See, e.g., In re Chen,
. The verse from which Iranian intellectuals derive the aspects of the moral codes that prescribe women's appearance in public is:
And say to the believing women [t]hat they should lower [t]heir gaze and guard [t]heir modesty; that they [sjhould not display their [bleauty and ornaments except [w]hat (must ordinarily) appear [t]hereof; that they should [d]raw veils over [tjheir bosoms and not display [t]heir beauty except [t]o their husbands
Quran 24:31 (Abdullah Yusuf Ali Trans., 1987) ¡hereinafter Quran].
Leading Iranian intellectuals have interpreted the word Zinat, which appears above as "ornaments,” also to include "parts of the body.” See, e.g., Freda Hussain & Kamelia Radwan, The Islamic Revolution and Women: Quest for the Quaranic Model, in Muslim Women 44, 47 (Freda Hussain ed., 1984) (discussing the'views of Ayatollah Motahhari). From this interpretation, the proscription that women should reveal only thе oval of the face and the two hands has been derived. See id. Many Muslims, however, interpret the verse as merely prohibiting a woman from revealing her figure or appearing undressed except in specific situations. See, e.g., Quran, supra, 24:31 cmt. 2985 (discussing this interpretation of Zinat); David L. Neal, Women as a Social Group: Recognizing Sex-Based Persecution as Grounds for Asylum, 20 Colum.Human Rights L.Rev. 203, 217 n. 69, 218 n. 71 (1988) (student author) (noting that Iran’s interpretation must be distinguished from that found in other Muslim countries). Whatever the manner in which Zinat is interpreted, even the Iranian, regime agrees that the Quran itself does not provide specific penalties for immodesty. See, e.g., Entessar, supra, at 98.

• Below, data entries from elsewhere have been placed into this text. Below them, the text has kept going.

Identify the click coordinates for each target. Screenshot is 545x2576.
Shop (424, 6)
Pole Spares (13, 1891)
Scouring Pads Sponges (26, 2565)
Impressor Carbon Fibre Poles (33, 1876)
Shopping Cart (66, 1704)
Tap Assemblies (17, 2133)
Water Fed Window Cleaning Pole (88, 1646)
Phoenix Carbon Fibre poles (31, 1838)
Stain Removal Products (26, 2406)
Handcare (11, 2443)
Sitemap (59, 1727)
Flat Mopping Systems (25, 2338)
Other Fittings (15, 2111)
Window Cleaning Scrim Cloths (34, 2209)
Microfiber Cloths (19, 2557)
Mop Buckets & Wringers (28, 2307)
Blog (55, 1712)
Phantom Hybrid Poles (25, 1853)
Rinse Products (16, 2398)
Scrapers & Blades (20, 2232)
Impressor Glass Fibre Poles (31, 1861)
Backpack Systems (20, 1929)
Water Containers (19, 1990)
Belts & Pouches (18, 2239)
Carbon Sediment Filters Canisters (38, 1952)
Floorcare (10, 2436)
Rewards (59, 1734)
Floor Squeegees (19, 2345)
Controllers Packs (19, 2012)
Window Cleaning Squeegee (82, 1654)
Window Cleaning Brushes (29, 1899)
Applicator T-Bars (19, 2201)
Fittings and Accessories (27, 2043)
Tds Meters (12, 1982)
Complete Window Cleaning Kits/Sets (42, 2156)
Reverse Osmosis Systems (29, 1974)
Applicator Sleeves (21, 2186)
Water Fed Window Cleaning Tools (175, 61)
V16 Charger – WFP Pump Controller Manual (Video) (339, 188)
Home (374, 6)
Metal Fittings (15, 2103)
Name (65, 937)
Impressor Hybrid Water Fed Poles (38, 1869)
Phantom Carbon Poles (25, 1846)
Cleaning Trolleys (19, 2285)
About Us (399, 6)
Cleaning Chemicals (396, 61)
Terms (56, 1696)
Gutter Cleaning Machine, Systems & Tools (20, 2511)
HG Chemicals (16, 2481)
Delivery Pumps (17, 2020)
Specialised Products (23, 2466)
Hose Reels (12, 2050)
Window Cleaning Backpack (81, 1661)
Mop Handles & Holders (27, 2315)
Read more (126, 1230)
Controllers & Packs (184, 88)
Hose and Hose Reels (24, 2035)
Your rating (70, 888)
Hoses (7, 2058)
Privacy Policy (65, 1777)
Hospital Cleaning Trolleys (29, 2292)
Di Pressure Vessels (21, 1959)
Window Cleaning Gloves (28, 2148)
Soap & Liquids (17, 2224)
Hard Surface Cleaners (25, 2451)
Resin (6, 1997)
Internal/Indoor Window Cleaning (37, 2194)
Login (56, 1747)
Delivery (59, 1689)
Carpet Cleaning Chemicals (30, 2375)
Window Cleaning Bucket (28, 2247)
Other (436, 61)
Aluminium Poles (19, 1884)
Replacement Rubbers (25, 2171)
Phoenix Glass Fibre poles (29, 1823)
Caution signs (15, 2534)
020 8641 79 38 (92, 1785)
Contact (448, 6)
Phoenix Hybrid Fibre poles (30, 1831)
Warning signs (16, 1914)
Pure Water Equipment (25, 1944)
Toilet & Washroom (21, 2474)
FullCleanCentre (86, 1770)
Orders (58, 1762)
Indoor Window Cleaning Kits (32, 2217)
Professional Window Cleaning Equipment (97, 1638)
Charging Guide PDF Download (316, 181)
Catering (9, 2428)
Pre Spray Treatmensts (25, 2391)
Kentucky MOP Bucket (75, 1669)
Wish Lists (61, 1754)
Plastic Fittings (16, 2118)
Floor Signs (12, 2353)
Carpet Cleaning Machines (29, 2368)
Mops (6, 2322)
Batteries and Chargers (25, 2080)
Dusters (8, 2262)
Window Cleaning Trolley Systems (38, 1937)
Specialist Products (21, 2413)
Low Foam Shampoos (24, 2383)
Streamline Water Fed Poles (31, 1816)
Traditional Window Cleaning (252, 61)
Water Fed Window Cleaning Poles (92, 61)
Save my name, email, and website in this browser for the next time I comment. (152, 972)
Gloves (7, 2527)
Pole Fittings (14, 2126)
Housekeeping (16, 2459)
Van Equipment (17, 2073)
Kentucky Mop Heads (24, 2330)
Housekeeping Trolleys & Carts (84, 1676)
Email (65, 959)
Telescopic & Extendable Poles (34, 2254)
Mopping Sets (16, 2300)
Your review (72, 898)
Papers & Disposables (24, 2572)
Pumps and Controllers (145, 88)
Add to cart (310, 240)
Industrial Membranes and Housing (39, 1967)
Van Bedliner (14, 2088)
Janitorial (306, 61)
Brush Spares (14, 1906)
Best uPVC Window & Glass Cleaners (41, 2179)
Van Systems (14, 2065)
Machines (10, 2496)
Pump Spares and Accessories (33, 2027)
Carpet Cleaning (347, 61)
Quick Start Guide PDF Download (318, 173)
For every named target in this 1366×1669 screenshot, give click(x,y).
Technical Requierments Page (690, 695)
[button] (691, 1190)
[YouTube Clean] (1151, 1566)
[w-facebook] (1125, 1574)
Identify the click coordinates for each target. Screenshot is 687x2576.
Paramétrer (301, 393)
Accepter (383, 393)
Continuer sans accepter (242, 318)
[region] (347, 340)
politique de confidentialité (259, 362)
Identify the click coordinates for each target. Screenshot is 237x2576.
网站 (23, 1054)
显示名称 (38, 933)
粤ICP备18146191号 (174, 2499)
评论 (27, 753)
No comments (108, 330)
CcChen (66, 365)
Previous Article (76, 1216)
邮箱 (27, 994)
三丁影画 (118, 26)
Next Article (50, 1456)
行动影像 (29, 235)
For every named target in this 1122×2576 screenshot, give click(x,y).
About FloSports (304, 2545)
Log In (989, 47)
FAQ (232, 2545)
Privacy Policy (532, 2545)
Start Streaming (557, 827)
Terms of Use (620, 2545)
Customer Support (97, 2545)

. The sources discussed above are not part of the administrative record and our review is limited to that record.
See Gomez-Vigil v. INS,
. Voluntary (or "coerced") compliance is taken to mean compliance with the moral codes that avoids any sanction. Forced compliance, by contrast, involves conformity to the moral codes resulting from an encounter with the authorities. Only the latter is at issue in this case. See supra pp. 1379-80.
. Of course, like the Third Circuit, we believe that "persecution” under this theory cannot be established merely on the basis that the petitioner states that she takes subjective offense at the existence of the law; some objective test must be met.
See Fatin,
. For instance, it would not be inconsistent for the Board to reject Fisher’s contention that the Iranian government is likely to impute to her "enemy of the regime" status, and yet conclude that the Iranian authorities enforce the moral codes with the purpose of oppressing religious dissenters, and that Fisher suffers oppression because of her deeply felt religious beliefs.
. The panel retains jurisdiction over any subsequent appeal.